Mi papá, un hombre como pocos.

Mi padre, es una persona única. Hace algunos años, me dejó impactada con unas palabras que dijo en una reunión familiar, creo que hasta hoy que soy mamá puedo entender el sentimiento, las palabras fueron: «quisiera vivir más tiempo para cuidarlos». No podía creer lo que estaba escuchando; pero así se siente cuando se tienen hijos. Lo que no sabe, es que estará conmigo siempre; ¿Cómo, para siempre? Les voy a contar como con su ejemplo, me enseñó esto que me hace única y ser parte de él:

Que el respeto y el cariño de una sonrisa amable abre más puertas que una llave de oro.

Que los lunes hay que llegar más temprano, y el viernes debes ser el último en irte… siempre estar.

Que la puntualidad significa respeto.

Que la familia es prioridad.

Que los amigos son parte importante de nuestra vida (Me dió a leer a los 9 años el libro «Cómo ganar amigos» de Dale Carnegie).

Que la humildad mueve montañas. Y que aunque se tenga la razón y los demás lo nieguen, prevalecerá siempre el bien y la verdad.

Que los errores se resuelven con hechos, no con un perdón.

Que el hacer tu afán con amor y con respeto a Dios, trae recompensas del mismo tipo.

Que la determinación y el éxito es un término propio.

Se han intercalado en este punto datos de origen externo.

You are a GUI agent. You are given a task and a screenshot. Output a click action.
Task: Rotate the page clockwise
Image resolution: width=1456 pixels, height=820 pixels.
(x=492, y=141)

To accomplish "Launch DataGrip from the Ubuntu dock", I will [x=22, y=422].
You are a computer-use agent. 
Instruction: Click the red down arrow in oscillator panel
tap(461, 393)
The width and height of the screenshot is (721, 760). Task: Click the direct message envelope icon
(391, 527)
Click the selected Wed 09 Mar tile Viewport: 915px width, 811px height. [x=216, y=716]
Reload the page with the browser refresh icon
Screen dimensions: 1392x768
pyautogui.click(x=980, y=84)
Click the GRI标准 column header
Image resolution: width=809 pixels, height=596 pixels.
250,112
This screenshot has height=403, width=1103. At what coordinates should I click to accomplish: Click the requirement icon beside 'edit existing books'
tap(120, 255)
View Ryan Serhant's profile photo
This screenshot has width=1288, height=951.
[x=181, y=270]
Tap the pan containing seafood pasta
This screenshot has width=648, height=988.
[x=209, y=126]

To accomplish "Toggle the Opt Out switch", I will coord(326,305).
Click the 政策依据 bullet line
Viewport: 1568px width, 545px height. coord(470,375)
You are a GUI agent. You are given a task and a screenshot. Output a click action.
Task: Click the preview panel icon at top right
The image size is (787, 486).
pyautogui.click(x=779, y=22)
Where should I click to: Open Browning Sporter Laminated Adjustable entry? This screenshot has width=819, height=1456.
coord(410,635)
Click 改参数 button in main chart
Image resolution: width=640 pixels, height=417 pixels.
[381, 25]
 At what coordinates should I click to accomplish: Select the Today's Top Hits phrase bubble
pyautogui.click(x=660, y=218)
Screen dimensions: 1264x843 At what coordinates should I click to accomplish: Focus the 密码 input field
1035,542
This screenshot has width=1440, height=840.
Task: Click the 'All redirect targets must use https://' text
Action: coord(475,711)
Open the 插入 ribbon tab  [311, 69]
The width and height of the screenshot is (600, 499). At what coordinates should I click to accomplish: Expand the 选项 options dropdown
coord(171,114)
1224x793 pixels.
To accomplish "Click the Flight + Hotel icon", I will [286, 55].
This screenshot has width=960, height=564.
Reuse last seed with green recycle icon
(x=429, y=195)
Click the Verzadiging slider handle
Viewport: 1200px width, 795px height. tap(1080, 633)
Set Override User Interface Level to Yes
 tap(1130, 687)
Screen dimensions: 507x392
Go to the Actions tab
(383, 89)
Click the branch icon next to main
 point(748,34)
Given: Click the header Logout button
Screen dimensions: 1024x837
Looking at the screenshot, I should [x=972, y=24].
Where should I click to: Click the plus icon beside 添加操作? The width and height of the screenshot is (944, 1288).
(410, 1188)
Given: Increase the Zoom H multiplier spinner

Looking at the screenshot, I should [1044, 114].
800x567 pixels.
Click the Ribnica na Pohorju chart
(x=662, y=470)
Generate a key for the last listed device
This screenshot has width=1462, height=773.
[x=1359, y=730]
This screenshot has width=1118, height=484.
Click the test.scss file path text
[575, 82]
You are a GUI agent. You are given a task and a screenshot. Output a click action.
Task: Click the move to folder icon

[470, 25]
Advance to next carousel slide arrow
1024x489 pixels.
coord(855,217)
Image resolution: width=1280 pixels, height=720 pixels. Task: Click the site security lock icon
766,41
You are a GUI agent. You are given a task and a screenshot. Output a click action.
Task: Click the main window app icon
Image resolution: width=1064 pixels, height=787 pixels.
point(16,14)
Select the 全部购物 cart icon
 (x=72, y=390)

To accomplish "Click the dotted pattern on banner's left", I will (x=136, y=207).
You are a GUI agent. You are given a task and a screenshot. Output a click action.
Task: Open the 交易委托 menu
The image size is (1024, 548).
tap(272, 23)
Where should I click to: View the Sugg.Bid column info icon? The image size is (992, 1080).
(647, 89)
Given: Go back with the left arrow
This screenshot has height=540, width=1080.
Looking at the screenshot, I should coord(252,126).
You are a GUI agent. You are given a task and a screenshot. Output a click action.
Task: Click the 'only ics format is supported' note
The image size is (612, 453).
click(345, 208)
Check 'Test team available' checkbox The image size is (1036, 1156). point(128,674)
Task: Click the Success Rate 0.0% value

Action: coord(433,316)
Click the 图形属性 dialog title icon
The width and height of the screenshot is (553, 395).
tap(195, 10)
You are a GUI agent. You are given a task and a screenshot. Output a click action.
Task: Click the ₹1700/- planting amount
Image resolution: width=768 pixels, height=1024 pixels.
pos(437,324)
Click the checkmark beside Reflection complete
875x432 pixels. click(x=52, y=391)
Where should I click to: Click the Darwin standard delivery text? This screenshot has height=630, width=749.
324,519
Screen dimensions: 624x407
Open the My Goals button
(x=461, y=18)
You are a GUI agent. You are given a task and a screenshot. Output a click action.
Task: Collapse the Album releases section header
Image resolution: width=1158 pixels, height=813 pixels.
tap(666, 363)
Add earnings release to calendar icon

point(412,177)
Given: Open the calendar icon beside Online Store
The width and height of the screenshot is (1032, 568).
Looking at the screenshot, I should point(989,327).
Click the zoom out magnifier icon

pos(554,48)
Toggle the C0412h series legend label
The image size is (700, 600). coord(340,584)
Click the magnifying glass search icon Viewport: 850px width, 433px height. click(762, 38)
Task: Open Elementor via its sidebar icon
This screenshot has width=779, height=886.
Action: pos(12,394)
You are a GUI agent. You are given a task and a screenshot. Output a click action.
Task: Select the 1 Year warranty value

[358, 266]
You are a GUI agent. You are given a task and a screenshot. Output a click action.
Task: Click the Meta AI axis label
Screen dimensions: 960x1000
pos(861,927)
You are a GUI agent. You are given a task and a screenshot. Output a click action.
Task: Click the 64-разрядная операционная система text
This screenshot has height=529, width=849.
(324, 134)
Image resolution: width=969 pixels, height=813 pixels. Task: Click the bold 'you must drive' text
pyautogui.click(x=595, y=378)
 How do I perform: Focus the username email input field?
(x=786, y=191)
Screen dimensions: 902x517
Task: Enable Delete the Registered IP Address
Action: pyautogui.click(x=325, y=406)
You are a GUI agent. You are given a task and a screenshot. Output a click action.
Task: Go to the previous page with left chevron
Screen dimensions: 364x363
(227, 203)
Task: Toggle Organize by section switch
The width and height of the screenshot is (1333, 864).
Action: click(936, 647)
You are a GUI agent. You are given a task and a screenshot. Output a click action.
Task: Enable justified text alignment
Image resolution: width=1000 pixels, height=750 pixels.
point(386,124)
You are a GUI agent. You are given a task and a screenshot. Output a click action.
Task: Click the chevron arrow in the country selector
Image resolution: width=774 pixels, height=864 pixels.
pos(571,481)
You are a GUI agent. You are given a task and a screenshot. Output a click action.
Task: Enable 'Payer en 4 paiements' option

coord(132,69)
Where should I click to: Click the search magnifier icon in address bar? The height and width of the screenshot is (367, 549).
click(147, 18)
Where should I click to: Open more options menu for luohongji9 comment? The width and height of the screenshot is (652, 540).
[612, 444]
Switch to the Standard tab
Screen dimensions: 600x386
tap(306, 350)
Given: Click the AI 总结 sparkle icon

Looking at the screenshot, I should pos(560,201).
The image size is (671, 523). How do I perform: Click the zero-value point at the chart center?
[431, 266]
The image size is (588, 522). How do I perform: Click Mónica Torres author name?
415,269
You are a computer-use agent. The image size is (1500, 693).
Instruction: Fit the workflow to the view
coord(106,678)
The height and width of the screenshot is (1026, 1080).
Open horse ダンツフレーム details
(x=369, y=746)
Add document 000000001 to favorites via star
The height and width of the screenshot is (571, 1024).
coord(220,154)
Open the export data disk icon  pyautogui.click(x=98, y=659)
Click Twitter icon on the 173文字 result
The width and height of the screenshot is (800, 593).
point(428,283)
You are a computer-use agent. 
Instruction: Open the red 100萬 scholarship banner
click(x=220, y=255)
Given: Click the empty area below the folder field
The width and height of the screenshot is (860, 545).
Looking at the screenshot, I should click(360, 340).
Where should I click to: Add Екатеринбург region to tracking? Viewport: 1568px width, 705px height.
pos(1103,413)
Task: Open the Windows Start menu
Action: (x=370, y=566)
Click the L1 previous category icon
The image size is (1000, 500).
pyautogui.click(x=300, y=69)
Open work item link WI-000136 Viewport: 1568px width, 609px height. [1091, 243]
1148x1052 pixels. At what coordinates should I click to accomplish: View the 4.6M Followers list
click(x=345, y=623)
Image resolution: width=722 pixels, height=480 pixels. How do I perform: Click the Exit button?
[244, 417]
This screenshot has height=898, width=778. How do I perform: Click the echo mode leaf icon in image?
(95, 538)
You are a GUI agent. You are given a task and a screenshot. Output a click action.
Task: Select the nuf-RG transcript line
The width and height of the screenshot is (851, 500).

Mi papá a sus 82 años, ha cambiado muchísimo, ha llegado al punto de cuidar a mi madre cuando se enferma, él cocina, limpia y arregla la casa, (aún maneja, tiene Facebook y usa Whats App). Él ha traspasado generaciones difíciles y las ha superado, demostrando que no se debe tener temor al cambio o al que dirán. Hoy en día refleja una gran sabiduría, sus consejos son invaluables y junto a mi mamá son imparables. Gracias papa por tanto. Lo amo por estar siempre.